小林泰三「殺人鬼にまつわる備忘録」
読み切るつもりはなかったんですが、あまりの面白さに一気読みでした。
小林泰三さんは「玩具修理者」、「アリス殺し」などが有名で、作品も多数ありますが、とにかく文章が簡潔で読みやすいのが特徴です。
このお話は田村二吉という、数十分しか記憶を維持できない男が主人公。そのため、生きる上で必要なことを全てノートに書き出し、記憶を無くす度にノートで状況を把握して行動しています。
二吉はとても頭が良くて、記憶を失う度にちゃんとノートを見て状況を把握して、的確に動けるすごい人なんです。

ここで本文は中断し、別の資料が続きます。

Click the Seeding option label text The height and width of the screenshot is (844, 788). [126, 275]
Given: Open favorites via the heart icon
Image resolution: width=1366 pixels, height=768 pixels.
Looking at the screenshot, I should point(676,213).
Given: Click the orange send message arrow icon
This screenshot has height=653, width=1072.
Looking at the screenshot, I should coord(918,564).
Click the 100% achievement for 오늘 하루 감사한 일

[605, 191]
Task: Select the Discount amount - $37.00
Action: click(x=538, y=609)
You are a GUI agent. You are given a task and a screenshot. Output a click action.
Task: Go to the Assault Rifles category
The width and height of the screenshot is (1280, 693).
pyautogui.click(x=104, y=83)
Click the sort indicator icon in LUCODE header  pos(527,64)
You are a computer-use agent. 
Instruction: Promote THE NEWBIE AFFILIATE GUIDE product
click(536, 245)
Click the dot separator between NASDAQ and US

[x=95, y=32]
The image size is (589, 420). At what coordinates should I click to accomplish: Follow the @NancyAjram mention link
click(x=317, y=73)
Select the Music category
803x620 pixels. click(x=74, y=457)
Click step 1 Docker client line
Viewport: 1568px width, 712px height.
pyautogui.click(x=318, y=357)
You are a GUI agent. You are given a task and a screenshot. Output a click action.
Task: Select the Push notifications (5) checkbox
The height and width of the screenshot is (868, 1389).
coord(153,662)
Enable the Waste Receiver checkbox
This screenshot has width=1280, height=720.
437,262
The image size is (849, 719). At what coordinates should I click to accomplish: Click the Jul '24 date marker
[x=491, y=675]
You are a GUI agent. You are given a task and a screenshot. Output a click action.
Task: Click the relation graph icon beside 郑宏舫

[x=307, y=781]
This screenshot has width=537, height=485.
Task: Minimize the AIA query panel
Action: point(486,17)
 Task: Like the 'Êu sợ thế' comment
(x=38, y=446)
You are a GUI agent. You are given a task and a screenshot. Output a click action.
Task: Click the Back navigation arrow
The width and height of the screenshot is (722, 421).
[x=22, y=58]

ノートには「今、自分は殺人鬼と戦っている。」と書かれていて、最終的にはその殺人鬼と対決するのだからほんとにすごい!
元々ホラー作家だからということもあり、殺人鬼の殺人描写はほんとに……グロさもさることながら、「殺人鬼、ほんとに許さん!」って気持ちになります。
殺人鬼には特殊な能力があって、他人の記憶を改ざんできるんですけれど、その能力を悪用して平気で殺人を犯す悪の塊のようなヤツなんです。
ほんと毎回出てくる度に胸糞悪いことするので、気付けば全力で主人公を応援しながら一気読みです。
小林泰三さんのお話を読み慣れている方なら、他作品とキャラクターが重複していることに気づくかもしれません。結構そういう遊び心のある作家さんで、ついつい他の作品も読みたくなるんですよね。
今回の主人公も、違う作品「忌憶」の中に登場しています。
それにしても、文句なしに面白かった!
前半の何気ない伏線がラストで爆発して、えー!ってなりましたよ♪
ハラハラドキドキのミステリーが好きな方にオススメの一冊です。